There will be fierce opposition. Sanders said he expects insurance companies, drug companies, “the entire political and media establishment” and “parts of the Democratic Party” to mobilize against the proposal.
“This legislation is not going to be won overnight. I suspect at least tens and tens of millions of dollars will be spent against us,” he said. “What you’re going to need is a groundswell and a very, very strong grassroots movement, which is part of what I have called the political revolution.”
Sanders, and his Senate campaign committee, Friends of Bernie Sanders, are gearing up for the fight. As The Guardian recently reported, Sanders’ campaign has launched a six-figure ad campaign on Google and Facebook to promote Medicare-for-all. The campaign has also sent emails to millions of Sanders’ supporters seeking their input and promoting the plan.
Sanders and his aides have been working for months on both the policy and the strategy to pass it. Aides say the blueprints are straight from Sanders and rely on his political instincts. They are bolstered by a recent Quinnipiac Poll released earlier this month that found a slight majority of Americans — 51 to 38 percent — support the idea.
“There is growing support. Nobody will debate the fact — and this last poll makes that clear — there is more and more support, not only from Democrats and independents, but from Republicans as well,” Sanders said.

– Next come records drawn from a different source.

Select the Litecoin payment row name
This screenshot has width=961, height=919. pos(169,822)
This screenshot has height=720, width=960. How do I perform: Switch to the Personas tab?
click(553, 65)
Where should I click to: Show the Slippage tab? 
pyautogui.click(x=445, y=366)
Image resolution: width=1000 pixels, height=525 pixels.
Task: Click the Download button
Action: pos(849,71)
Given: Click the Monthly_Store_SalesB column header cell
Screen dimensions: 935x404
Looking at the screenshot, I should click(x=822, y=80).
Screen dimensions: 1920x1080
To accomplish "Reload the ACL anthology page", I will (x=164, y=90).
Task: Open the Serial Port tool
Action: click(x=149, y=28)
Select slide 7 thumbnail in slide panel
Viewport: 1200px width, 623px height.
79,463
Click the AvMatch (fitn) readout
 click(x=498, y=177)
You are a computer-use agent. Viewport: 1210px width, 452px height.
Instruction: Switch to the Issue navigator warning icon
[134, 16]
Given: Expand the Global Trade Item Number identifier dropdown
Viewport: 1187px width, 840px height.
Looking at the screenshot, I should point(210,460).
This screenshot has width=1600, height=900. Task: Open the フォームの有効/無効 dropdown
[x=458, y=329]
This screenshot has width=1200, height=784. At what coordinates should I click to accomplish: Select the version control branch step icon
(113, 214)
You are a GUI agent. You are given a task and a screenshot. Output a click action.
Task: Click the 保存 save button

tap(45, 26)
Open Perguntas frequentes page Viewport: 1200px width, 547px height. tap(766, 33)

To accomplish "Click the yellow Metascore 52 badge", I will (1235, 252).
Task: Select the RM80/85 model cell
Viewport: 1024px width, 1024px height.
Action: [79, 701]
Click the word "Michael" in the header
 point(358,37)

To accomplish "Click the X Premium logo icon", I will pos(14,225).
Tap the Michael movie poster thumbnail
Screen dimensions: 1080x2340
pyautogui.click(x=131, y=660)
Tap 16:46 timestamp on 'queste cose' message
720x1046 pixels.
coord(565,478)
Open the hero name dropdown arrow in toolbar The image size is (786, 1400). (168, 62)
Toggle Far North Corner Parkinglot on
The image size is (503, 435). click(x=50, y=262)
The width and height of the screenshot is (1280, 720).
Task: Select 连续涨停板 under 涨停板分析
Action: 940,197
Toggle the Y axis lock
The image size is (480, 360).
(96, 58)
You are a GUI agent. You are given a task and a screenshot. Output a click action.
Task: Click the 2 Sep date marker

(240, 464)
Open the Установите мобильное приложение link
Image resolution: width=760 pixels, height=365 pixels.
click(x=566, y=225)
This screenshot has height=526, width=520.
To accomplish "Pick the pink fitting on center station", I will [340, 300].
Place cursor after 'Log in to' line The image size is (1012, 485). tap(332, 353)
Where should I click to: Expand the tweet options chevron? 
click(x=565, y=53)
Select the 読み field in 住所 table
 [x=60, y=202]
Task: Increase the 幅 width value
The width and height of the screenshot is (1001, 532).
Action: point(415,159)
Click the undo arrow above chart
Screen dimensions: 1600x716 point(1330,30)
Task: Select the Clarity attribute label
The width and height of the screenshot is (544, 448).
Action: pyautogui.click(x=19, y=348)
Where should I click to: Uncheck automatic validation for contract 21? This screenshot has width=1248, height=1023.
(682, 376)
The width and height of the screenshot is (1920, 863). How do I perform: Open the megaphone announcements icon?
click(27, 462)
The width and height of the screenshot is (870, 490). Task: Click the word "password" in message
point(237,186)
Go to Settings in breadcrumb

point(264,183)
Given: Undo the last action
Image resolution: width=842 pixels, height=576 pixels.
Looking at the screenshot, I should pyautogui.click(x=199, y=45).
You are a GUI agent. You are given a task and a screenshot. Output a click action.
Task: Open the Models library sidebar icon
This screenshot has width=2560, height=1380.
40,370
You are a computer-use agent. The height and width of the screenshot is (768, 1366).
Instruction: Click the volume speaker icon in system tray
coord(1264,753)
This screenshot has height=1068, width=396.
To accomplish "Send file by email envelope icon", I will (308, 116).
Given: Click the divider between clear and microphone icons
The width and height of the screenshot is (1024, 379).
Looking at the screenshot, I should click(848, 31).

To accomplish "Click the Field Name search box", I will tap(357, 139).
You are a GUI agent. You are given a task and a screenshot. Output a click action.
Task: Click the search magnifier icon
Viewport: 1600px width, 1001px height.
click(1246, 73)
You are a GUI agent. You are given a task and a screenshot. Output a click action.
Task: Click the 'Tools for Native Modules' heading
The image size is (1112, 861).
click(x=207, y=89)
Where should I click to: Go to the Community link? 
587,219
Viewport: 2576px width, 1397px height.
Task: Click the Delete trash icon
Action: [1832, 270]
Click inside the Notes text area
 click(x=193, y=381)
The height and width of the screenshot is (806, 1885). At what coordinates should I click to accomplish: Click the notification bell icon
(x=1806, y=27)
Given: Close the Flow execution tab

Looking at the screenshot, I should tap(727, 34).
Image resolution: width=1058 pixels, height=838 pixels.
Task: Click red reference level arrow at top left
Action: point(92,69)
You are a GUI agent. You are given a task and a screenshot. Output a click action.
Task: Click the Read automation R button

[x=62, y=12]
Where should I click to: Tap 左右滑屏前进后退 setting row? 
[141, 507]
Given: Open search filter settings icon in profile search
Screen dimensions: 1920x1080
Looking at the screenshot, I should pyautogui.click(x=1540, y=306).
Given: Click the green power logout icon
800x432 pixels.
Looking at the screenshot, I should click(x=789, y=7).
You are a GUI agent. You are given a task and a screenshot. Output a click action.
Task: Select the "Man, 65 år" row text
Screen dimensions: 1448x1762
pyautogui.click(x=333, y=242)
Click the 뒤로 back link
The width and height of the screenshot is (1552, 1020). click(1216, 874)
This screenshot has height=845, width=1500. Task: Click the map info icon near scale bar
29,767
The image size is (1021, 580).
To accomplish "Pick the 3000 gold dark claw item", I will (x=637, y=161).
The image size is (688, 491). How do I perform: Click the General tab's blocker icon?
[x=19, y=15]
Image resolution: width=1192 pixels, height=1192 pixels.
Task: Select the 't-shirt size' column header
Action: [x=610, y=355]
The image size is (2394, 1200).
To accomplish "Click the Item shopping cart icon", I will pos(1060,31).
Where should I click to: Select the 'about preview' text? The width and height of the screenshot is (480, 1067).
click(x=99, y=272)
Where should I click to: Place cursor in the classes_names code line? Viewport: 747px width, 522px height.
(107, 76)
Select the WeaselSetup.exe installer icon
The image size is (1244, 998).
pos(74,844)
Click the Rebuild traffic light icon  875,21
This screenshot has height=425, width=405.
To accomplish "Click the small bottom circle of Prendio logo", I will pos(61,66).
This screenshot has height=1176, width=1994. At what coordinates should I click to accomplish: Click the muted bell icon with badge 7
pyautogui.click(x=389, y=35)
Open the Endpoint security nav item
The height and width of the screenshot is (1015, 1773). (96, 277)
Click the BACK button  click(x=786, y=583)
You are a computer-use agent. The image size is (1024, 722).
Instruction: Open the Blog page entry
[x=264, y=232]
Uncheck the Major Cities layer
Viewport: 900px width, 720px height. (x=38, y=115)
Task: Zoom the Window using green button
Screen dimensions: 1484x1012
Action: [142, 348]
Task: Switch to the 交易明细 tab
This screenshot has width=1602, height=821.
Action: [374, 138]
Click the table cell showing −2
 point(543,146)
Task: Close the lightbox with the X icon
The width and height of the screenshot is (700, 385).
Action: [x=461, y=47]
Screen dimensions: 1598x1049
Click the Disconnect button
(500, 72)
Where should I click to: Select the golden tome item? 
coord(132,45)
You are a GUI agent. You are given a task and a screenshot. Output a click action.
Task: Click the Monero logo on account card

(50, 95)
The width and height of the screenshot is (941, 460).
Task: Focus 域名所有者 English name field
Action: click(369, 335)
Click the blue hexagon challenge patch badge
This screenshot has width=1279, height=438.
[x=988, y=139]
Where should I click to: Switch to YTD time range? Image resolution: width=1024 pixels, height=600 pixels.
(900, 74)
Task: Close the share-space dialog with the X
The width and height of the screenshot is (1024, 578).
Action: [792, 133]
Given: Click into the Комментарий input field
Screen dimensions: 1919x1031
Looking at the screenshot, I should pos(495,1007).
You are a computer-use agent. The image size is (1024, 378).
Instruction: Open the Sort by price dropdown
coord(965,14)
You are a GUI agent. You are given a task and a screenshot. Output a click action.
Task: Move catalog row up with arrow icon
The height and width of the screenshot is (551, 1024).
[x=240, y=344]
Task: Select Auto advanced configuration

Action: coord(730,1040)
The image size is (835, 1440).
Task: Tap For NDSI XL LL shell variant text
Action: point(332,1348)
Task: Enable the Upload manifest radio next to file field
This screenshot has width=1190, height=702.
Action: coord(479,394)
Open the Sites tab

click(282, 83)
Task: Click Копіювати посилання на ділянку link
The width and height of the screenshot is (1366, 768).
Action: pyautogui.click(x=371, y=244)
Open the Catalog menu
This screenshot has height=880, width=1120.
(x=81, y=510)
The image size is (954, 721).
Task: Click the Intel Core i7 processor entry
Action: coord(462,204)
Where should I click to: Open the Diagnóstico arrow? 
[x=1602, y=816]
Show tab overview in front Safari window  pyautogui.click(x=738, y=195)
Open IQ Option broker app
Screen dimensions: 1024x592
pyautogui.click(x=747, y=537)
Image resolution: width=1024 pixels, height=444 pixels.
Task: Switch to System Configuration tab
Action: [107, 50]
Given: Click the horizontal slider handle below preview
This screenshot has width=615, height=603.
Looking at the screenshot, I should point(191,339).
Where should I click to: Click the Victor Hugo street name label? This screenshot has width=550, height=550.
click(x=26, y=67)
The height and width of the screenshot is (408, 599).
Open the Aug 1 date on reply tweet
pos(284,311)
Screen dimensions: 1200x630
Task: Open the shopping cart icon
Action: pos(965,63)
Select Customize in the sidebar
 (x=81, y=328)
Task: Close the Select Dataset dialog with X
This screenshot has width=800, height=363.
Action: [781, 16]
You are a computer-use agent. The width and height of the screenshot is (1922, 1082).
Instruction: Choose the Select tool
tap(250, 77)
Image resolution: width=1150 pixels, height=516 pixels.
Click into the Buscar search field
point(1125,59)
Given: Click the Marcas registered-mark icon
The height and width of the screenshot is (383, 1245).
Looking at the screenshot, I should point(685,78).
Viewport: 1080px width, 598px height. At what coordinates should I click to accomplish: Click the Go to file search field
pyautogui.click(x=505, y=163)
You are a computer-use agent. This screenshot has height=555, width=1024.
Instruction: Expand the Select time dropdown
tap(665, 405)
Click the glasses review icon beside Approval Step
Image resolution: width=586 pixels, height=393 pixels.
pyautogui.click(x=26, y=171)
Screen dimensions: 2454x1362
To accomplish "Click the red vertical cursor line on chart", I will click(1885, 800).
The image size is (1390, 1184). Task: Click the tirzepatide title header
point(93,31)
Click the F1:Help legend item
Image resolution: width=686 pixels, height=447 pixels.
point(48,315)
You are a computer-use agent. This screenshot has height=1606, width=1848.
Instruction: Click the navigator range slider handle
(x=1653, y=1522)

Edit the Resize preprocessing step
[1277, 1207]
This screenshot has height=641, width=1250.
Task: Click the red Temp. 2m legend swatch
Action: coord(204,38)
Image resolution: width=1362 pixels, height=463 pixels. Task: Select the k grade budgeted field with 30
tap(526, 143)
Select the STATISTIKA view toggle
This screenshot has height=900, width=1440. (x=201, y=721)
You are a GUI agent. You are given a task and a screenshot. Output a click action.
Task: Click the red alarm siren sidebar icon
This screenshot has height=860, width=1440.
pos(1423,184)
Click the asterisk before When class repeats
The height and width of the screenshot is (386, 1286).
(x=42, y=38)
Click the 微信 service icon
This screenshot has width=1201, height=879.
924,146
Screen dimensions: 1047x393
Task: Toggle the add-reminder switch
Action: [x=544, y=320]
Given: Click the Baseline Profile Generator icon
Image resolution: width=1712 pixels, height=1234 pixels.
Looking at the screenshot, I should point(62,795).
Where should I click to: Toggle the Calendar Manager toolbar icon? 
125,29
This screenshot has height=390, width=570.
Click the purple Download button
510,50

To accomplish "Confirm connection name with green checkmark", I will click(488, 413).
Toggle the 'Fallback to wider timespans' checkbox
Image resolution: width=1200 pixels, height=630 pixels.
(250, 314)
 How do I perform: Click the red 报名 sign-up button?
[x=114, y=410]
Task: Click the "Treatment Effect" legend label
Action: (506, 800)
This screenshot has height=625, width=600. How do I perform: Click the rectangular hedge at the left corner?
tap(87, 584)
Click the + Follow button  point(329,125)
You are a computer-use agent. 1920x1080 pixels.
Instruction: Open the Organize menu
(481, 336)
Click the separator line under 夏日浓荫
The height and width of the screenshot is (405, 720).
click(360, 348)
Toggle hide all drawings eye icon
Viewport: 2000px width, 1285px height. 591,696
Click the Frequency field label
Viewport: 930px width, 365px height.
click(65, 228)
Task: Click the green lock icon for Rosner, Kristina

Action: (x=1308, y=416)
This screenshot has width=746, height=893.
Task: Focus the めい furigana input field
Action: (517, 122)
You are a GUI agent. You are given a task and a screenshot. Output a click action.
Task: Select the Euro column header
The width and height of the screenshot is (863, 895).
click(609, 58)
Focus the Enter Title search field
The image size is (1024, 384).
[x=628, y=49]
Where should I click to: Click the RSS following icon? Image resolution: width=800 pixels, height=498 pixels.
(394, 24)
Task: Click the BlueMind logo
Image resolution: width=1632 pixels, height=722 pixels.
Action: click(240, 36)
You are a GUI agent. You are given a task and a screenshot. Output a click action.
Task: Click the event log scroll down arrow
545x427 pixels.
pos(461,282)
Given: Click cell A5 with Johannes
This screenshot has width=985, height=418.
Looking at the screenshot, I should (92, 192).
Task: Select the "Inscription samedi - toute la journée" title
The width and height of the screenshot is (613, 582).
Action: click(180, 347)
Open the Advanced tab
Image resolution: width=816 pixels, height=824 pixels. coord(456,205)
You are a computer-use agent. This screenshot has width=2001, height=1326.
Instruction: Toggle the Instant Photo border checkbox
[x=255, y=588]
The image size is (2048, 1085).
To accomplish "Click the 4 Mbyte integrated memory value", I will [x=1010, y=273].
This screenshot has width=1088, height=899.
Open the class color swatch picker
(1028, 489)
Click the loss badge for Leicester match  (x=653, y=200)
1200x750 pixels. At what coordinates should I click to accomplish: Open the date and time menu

The plan is more popular among Democrats and independents, with 67 percent and 51 percent support, respectively. Republicans, meanwhile, are more skeptical, with 29 percent supporting it and 62 percent opposing it.
Sanders is also banking on Americans heeding his message that a Medicare-for-all system is “not a radical idea.” If Medicare works for seniors it can work for everyone, he said.
“It is a popular program. It has done what it was supposed to have done. It has extended the life of seniors, kept them healthier and kept them happier,” Sanders said.
The challenge for Sanders will be balancing the desire of single-payer supporters for immediate action with the existential political reality. Sanders is playing the long game but supporters may grow impatient. As Sanders embarks on his Medicare-for-all campaign, he will have to temper expectations while building more support.
“What has to be understood is that if we were to pass a Medicare-for-all bill, this would be the most significant piece of legislation, in my view, domestic piece of legislation, since the 1930s,” he said. “We will learn from all failures and try to develop that coalition that can finally give the people of the United States what every other major country has.”